The Federal Aviation Administration’s update of airline pilot work rules, some of which dated to the 1960s, reflects a better understanding of the need for rest and how night shifts and traveling through time zones can increase errors.
“This is a big deal,” Transportation Secretary Ray LaHood said. “This is as far as our government has ever gone” to protect the traveling public from pilot fatigue.
Carriers have two years to adapt to the new rules. The FAA estimated the cost to industry at $297 million over 10 years, a fraction of the $2 billion a year that an airline trade association had estimated the draft proposal released by FAA over a year ago would cost.
The airline industry had opposed the draft rule as too costly for the safety benefits it would achieve. But FAA officials made substantial changes to the final rule to lower the cost. Several expensive reporting and training requirements were eliminated.
Safety advocates have been urging FAA for over two decades to update pilot work rules, but previous efforts stalled after airlines and pilots unions were unable to agree on changes. Those efforts were revived after the February 2009 crash near Buffalo that killed 50 people. Families of the dead have lobbied relentlessly for more stringent regulations to fight pilot fatigue.

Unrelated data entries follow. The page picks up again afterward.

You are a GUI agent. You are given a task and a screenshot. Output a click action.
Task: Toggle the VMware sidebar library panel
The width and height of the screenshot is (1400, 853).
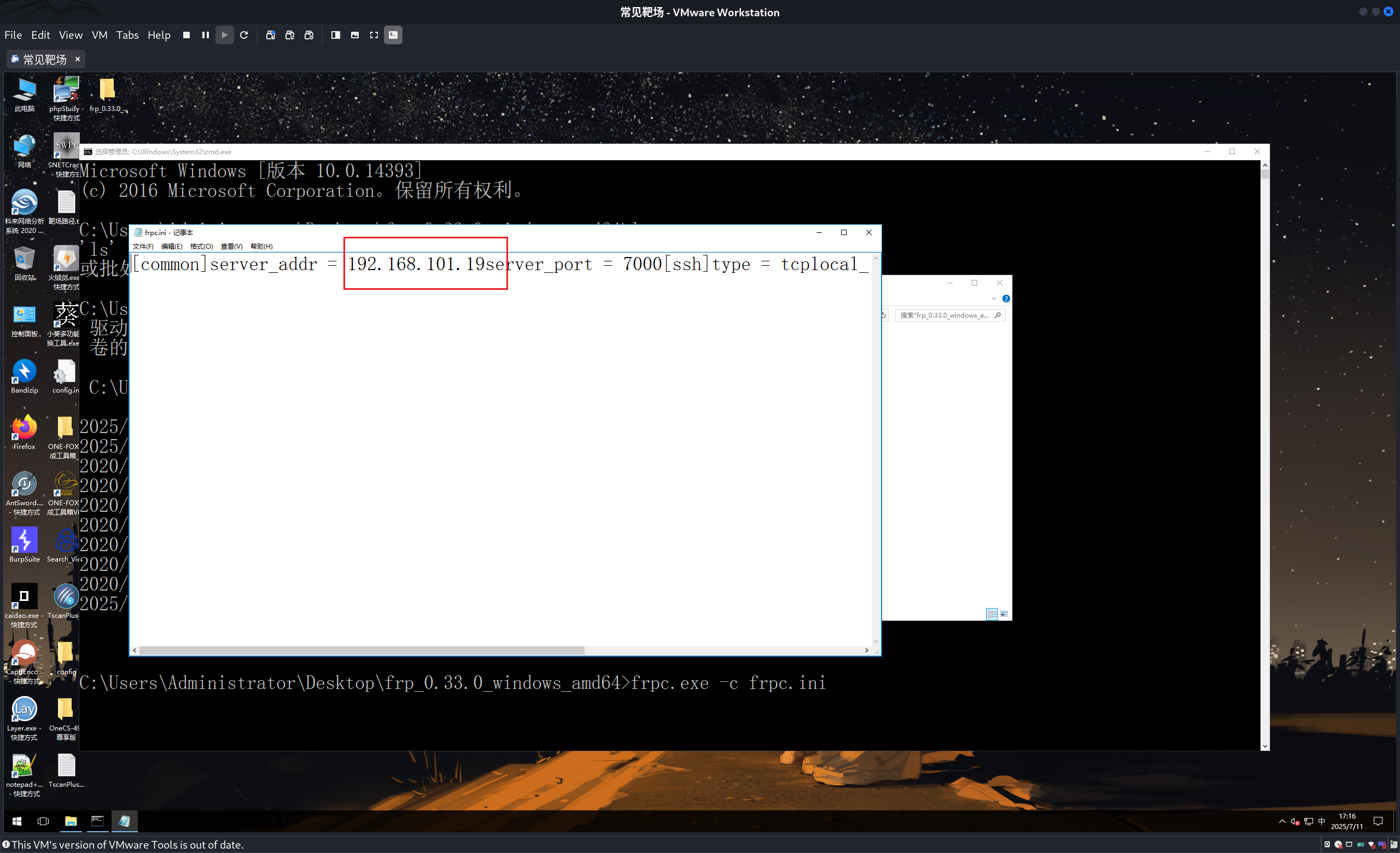point(335,35)
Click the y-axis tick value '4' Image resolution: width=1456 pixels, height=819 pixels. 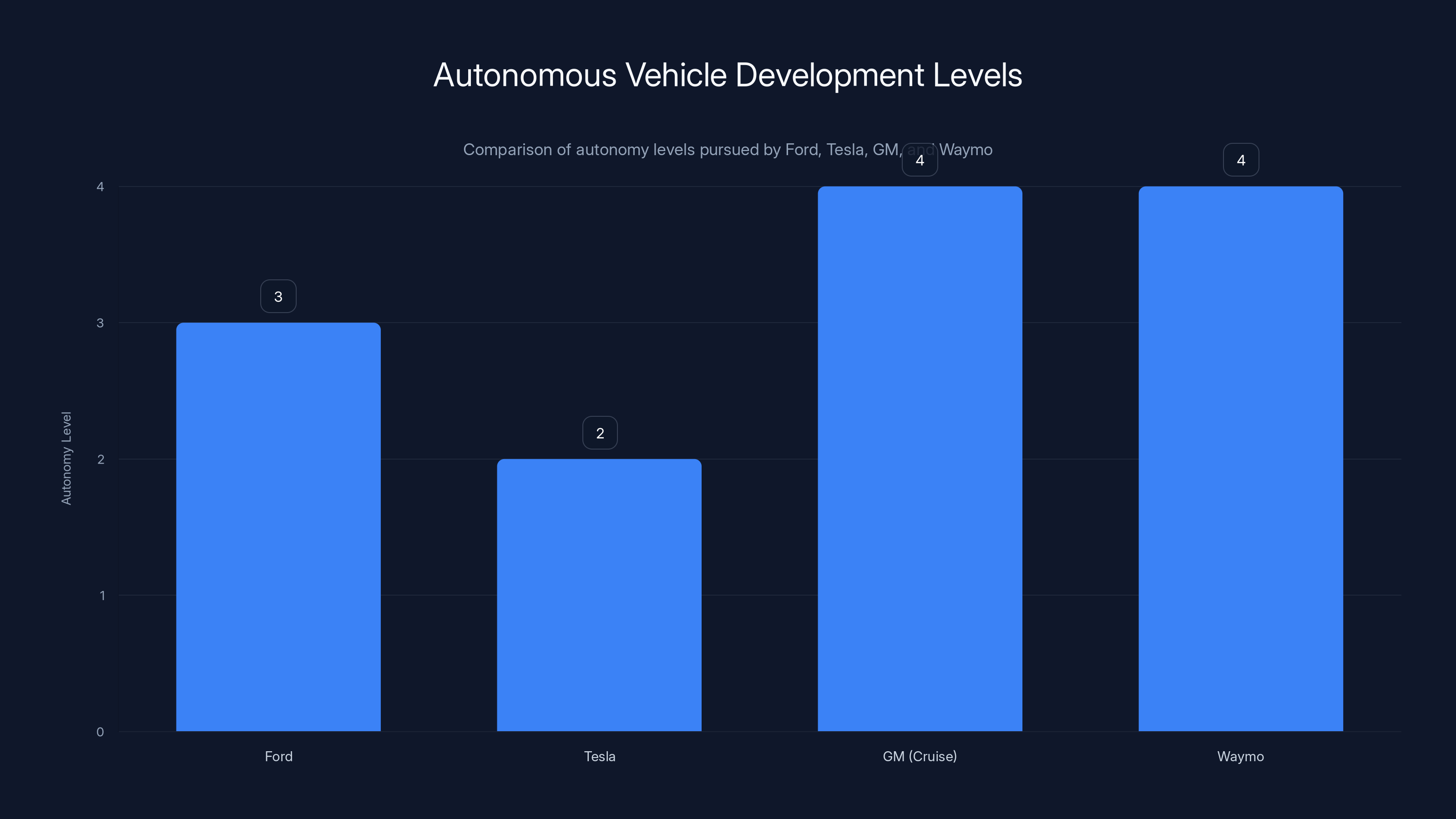[102, 187]
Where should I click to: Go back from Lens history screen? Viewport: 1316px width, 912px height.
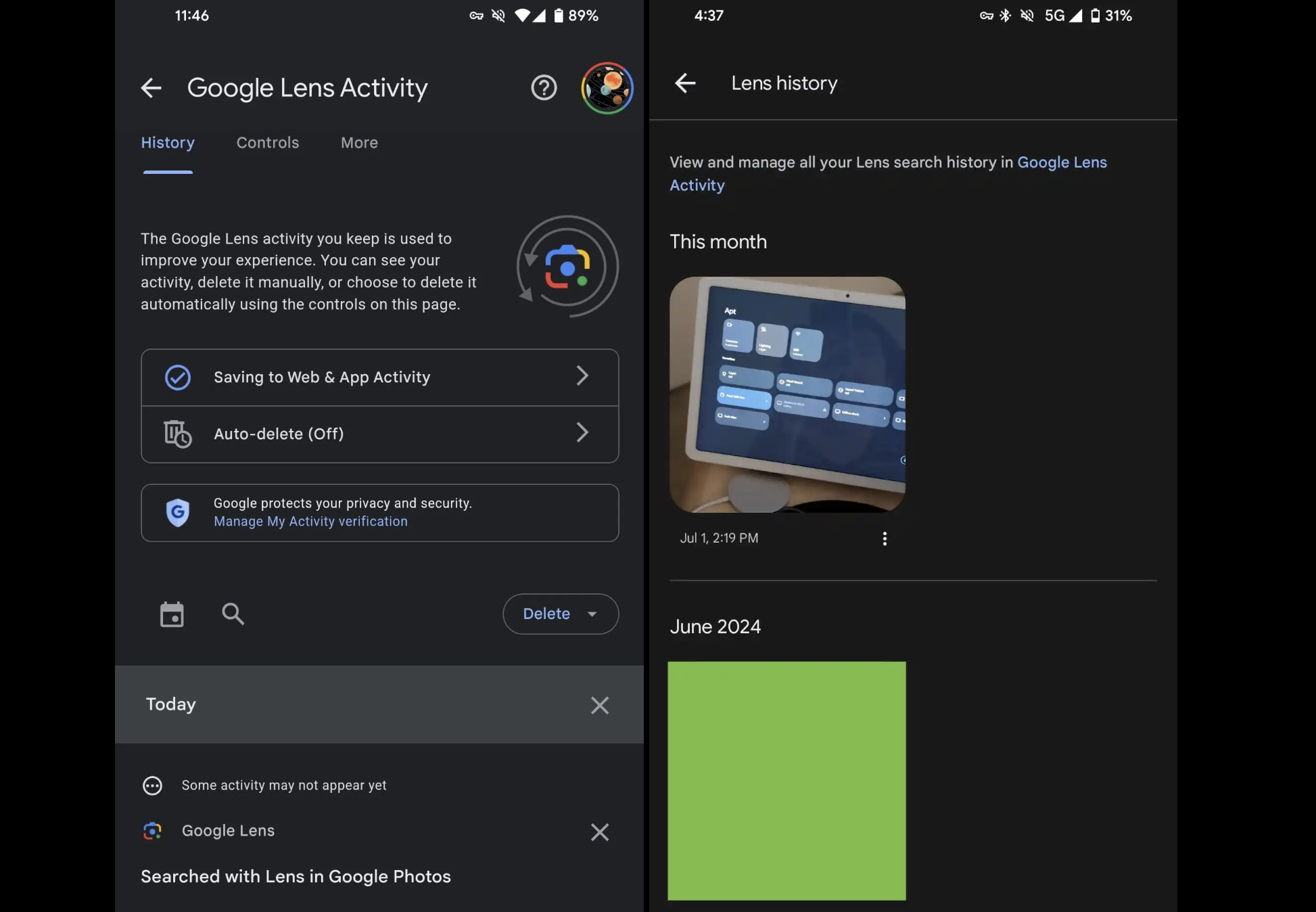[685, 83]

The rules would limit the maximum time a pilot can be scheduled to be on duty – including wait time before flights and administrative duties – to between nine and 14 hours.

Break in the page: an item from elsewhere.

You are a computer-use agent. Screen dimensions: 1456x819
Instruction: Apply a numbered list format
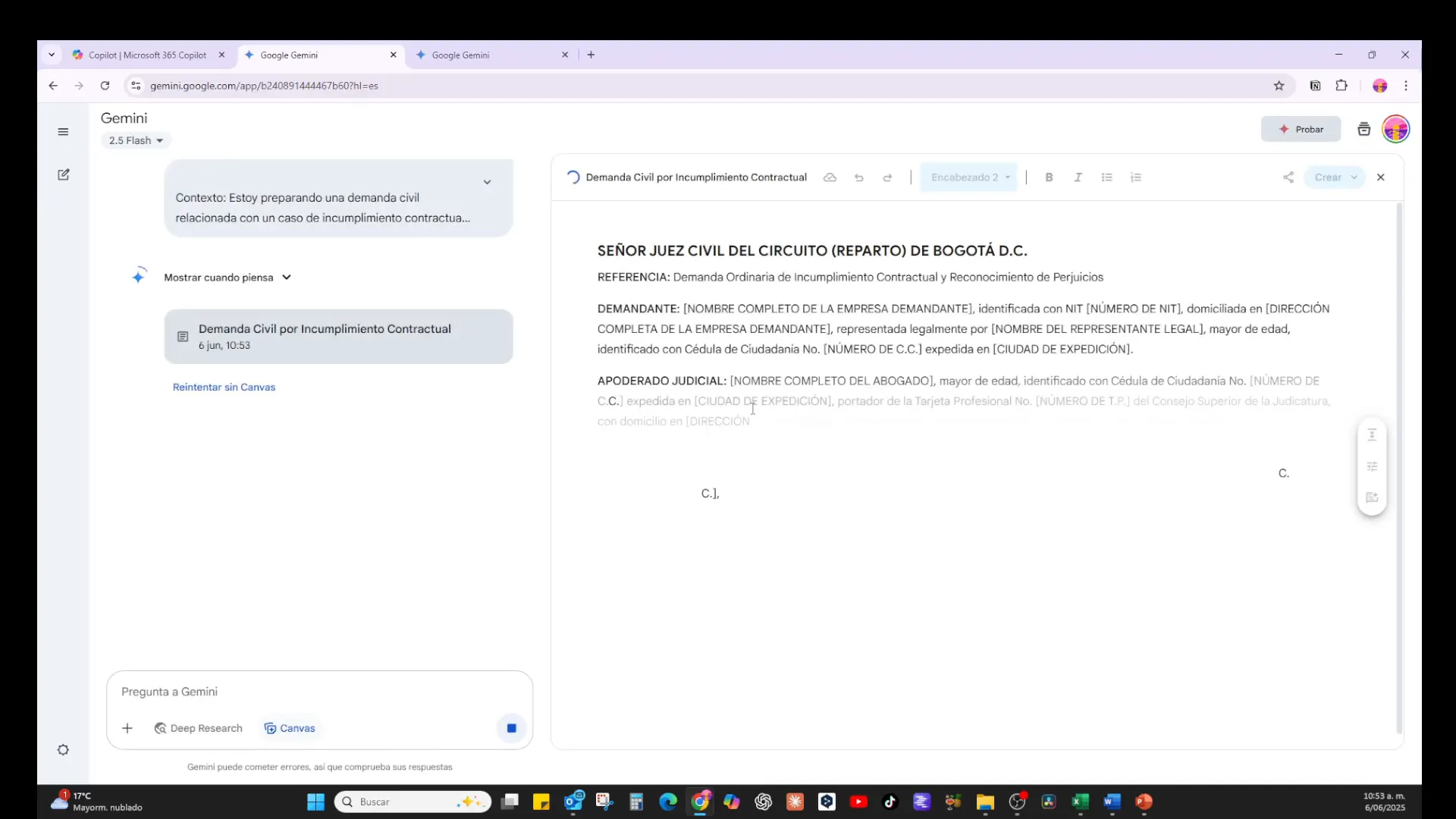pyautogui.click(x=1136, y=177)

The total depends on the time of day pilots begin their first flight and the number of time zones crossed.
The maximum amount of time pilots can be scheduled to fly is limited to eight or nine hours, and pilots would get a minimum of 10 hours to rest between duty periods, a two-hour increase over the old rules. The minimum amount of time off between work weeks will be increased 25 percent, and there will be new limits on how many hours per month pilots can fly. Pilots flying overnight would be allowed fewer hours than pilots flying during the day.

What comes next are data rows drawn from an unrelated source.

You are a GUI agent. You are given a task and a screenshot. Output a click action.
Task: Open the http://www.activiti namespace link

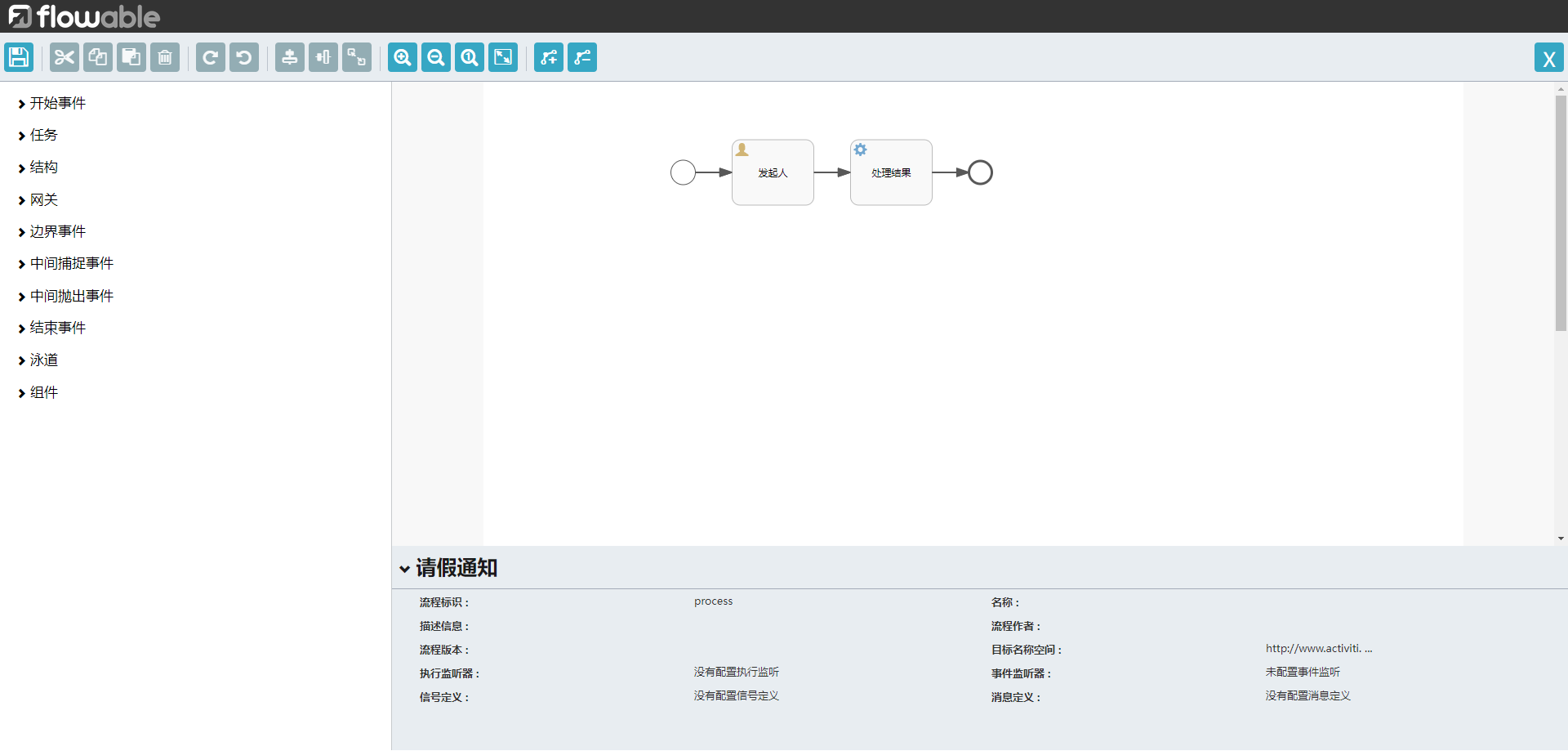1317,648
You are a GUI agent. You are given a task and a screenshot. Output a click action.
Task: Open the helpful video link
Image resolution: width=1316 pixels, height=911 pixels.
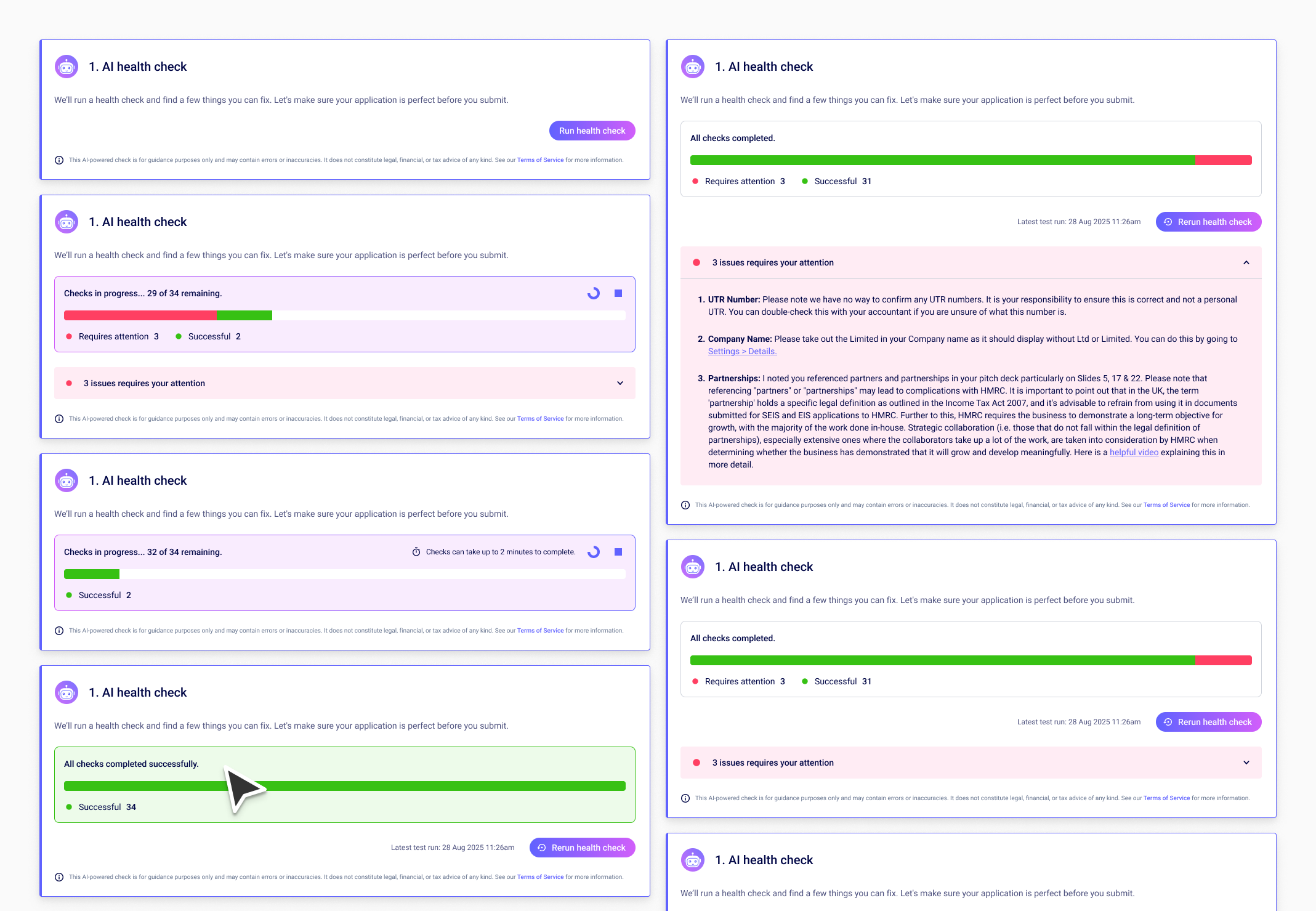tap(1134, 452)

But cargo carriers – which do much of their flying overnight when people naturally crave sleep – are exempted from the new rules. The FAA said forcing cargo carriers to reduce the number of hours their pilots can fly would be too costly when compared with the safety benefits.
Imposing the rules on cargo airlines like Federal Express or United Parcel Service would have added another $214 million to the cost, FAA officials said.
The exemption for cargo carriers, which runs counter to the FAA’s goal of “one level of safety” across the aviation industry, drew strong criticism from pilots unions.
“To potentially allow fatigued cargo pilots to share the same skies with properly rested passenger pilots creates an unnecessary threat to public safety. We can do better,” said Robert Travis, president of the Independent Pilots Association, which represents UPS pilots.
National Transportation Safety Board Chairman Deborah Hersman, while calling the new rule “a huge improvement,” also expressed dismay that cargo operations weren’t included.
“A tired pilot is a tired pilot, whether there are 10 paying customers on board or 100, whether the payload is passengers or pallets,” she said.
LaHood said he plans to invite top officials from cargo airlines to meet with him next month so that he can urge them to voluntarily follow the new rules.
The charter airlines that transport nearly 90 percent of U.S. troops around the world had also lobbied heavily for an exemption to the new rules, saying military missions could be jeopardized. But FAA officials rejected those pleas.